Material from a pointing dataset:
____
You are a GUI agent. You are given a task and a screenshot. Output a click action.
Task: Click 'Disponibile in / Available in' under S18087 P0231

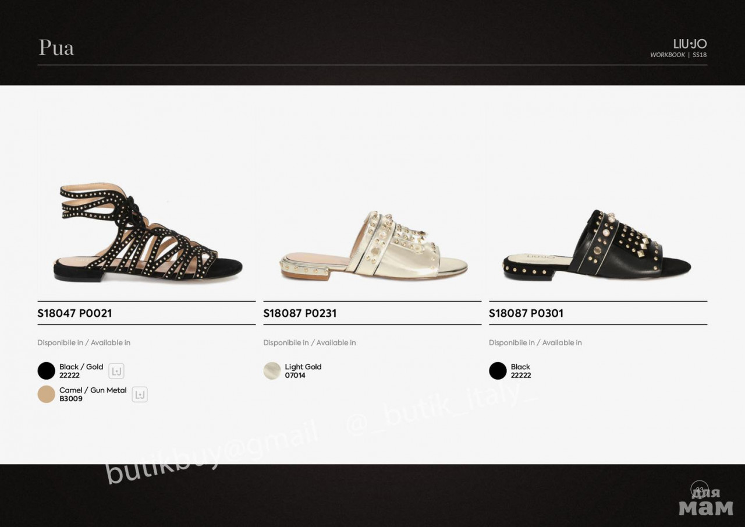(x=310, y=342)
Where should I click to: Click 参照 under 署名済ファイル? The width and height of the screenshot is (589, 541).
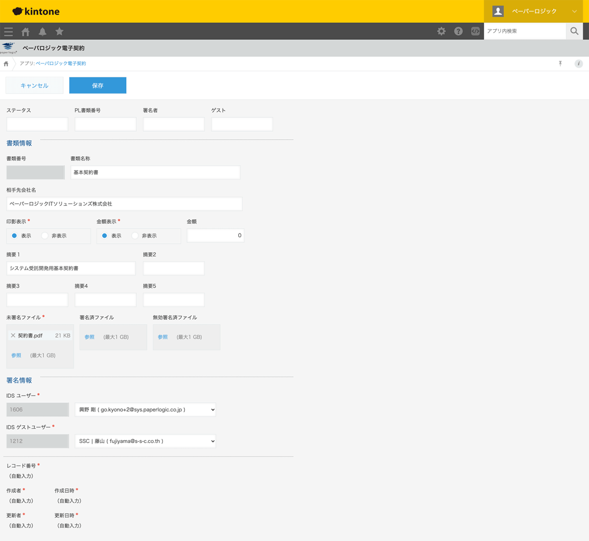90,337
____
Prompt —
Please rescale the material starting with the line containing "Where should I" and going on through the end of the material: copy those lines in full, but multiply each answer coordinate by 1.8 and round it to a whole number, with halves rounded up, leaving every other number unchanged. Omit the pictures and give only these lines.

Completed task —
Where should I click to: Click 参照 under 署名済ファイル? The width and height of the screenshot is (589, 541).
162,607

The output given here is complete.